Loading the dataset from the Wayback Machine

ArchiveSpark provides a Data Specification (DataSpec) to load records remotely from the Wayback Machine with metadata fetched from CDX Server. For more details about this and other DataSpecs please read the docs.

The following example loads all archived resources under the domain helgeholzmann.de (matchPrefix = true) between May and June 2019, with 5 blocks per page for max. 50 pages (please read the CDX server documentation for more information on these parameters):


In [2]:
val records = ArchiveSpark.load(WarcSpec.fromWayback("helgeholzmann.de", matchPrefix = true, from = 201905, to = 201906, blocksPerPage = 5, pages = 50))

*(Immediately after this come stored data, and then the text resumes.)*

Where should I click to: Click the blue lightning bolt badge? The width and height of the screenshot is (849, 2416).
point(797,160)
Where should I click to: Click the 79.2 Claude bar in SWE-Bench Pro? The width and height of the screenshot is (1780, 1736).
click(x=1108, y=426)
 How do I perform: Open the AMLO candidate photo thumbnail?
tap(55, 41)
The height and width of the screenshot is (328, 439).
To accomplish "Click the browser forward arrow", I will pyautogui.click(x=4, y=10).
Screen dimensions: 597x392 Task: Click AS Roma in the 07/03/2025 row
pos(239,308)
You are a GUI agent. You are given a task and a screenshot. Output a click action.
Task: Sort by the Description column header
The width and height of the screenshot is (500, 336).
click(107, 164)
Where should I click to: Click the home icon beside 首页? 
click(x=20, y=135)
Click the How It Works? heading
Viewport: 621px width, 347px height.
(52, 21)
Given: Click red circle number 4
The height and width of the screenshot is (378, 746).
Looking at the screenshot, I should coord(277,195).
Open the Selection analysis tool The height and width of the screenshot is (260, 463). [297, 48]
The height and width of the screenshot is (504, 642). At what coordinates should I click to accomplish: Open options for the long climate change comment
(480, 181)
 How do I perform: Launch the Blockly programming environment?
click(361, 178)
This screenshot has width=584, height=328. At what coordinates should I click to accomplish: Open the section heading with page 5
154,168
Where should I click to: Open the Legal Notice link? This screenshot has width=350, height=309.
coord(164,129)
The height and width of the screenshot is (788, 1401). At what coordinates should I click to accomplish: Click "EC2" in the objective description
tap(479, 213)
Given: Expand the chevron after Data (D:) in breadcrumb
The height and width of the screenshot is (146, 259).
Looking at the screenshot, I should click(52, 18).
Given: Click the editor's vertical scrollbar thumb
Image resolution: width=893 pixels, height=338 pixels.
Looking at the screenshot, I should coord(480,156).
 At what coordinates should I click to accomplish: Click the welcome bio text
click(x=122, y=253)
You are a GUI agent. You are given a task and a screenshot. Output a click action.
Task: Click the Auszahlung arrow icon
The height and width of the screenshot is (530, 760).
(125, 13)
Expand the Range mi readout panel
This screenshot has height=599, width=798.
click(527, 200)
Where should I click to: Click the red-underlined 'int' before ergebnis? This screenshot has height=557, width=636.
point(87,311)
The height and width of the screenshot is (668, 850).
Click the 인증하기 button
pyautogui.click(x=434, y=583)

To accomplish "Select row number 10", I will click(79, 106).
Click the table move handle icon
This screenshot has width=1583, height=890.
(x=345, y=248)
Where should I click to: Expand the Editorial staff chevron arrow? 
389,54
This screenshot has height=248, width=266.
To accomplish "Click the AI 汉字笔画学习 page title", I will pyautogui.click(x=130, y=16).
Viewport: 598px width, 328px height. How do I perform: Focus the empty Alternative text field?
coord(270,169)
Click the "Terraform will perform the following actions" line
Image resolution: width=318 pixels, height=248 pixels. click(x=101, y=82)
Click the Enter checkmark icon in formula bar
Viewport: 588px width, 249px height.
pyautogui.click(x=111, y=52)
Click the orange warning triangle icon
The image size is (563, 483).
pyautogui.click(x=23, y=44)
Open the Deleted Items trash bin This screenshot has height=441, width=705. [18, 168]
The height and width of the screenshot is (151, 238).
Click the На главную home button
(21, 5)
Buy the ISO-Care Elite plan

Peeking at the first record as JSON

As usual the records in this dataset can be printed as JSON and all common operations as well as Enrichment Functions can be applied as shown in other recipes.


In [3]:
records.peekJson


Out[3]:
{
    "record" : {
        "redirectUrl" : "-",
        "timestamp" : "20190528152652",
        "digest" : "HCHVDRUSN7WDGNZFJES2Y4KZADQ6KINN",
        "originalUrl" : "https://www.helgeholzmann.de/",
        "surtUrl" : "de,helgeholzmann)/",
        "mime" : "warc/revisit",
        "compressedSize" : 771,
        "meta" : "-",
        "status" : -1
    }
}

This revisit record that marks a duplicate in the Wayback Machine will be stored as the original text/html resource when downloaded locally.

Saving as WARC / CDX

Save the records as local .warc.gz and .cdx.gz files (by adding the .gz extension to the path, the output will be compressed using GZip):


In [4]:
records.saveAsWarc("/data/helgeholzmann-de.warc.gz", WarcFileMeta(publisher = "Helge Holzmann"), generateCdx = true)


Out[4]:
48

Loading from WARC / CDX

Now, with the dataset available in local WARC / CDX files, we can load it from there:


In [5]:
val records = ArchiveSpark.load(WarcSpec.fromFilesWithCdx("/data/helgeholzmann-de.warc.gz"))

In [6]:
records.peekJson


Out[6]:
{
    "record" : {
        "redirectUrl" : "-",
        "timestamp" : "20190528152652",
        "digest" : "sha1:HCHVDRUSN7WDGNZFJES2Y4KZADQ6KINN",
        "originalUrl" : "https://www.helgeholzmann.de/",
        "surtUrl" : "de,helgeholzmann)/",
        "mime" : "text/html",
        "compressedSize" : 2087,
        "meta" : "-",
        "status" : 200
    }
}